The Public Utility Commission of Texas approved ERCOT's Batch Zero process on June 18, creating a new framework for managing the flood of data center and large industrial requests seeking to connect to the state power grid.

Jonah Kessler

June 29, 20262 min read

Texas energy grid — illustration, Jake Team LLC
Texas energy grid — illustration, Jake Team LLC

Frisco, Texas — The Public Utility Commission of Texas on June 18 approved a landmark new process for managing the flood of data center and large industrial requests seeking to connect to the state power grid, a decision that could reshape how Texas meets surging electricity demand for years to come.

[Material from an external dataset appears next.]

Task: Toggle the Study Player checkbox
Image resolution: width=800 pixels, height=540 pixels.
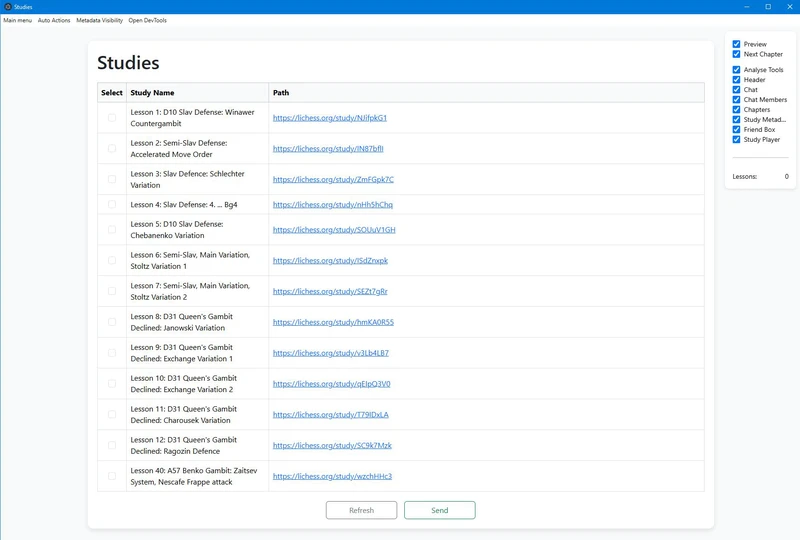Action: tap(737, 140)
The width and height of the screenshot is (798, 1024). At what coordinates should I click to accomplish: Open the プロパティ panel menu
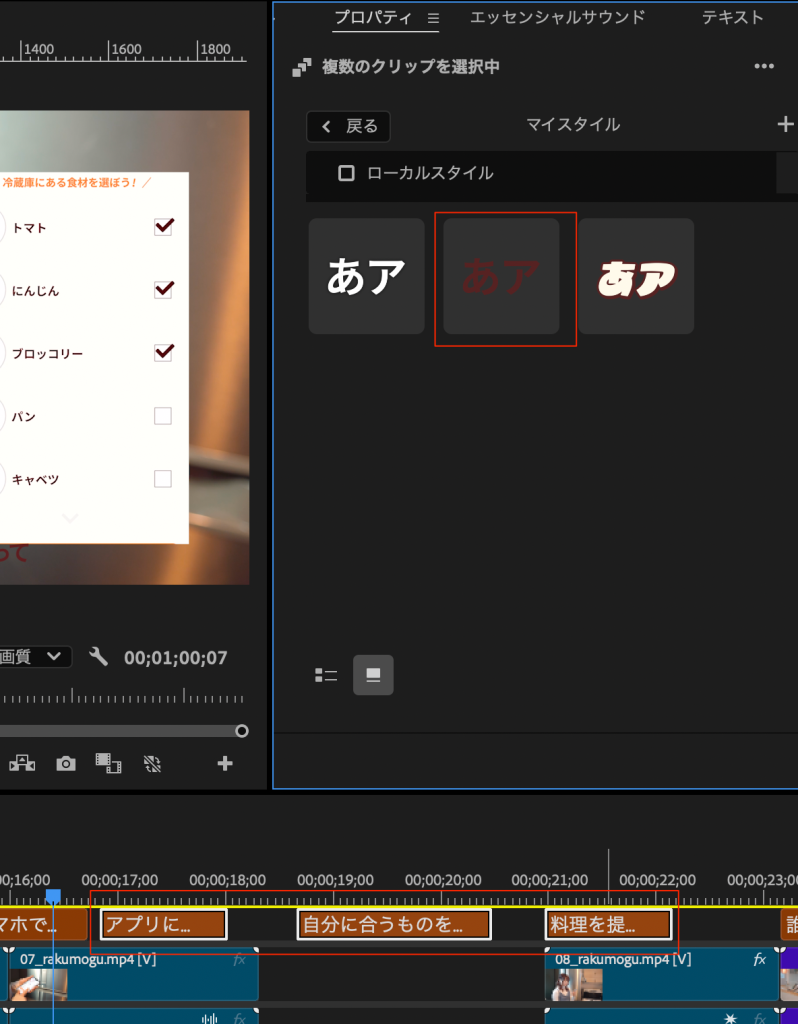point(433,18)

Frisco, located 30 miles north of downtown Dallas in Collin County, is one of the fastest-growing cities in Texas and part of the Dallas-Fort Worth metroplex, where demand for data center power has grown substantially alongside the region's technology sector expansion.

The new framework, called Batch Zero, replaces a one-at-a-time evaluation system that was overwhelmed by more than 438,000 megawatts of large load requests — 89 percent of which come from data centers alone. ERCOT, which manages the grid for more than 27 million Texans, said the old process "really was not designed for the volume of large load interconnection requests that we have been experiencing."

Under Batch Zero, projects that have secured financing and land will be evaluated in a single comprehensive study, allowing ERCOT to fairly allocate available grid capacity and identify needed transmission upgrades. "This new process represents a fundamental shift in how ERCOT manages the significant growth of large load interconnection, providing a structured, transparent path forward that protects reliability for Texans while supporting the state's continued economic growth," said Pablo Vegas, ERCOT president and CEO.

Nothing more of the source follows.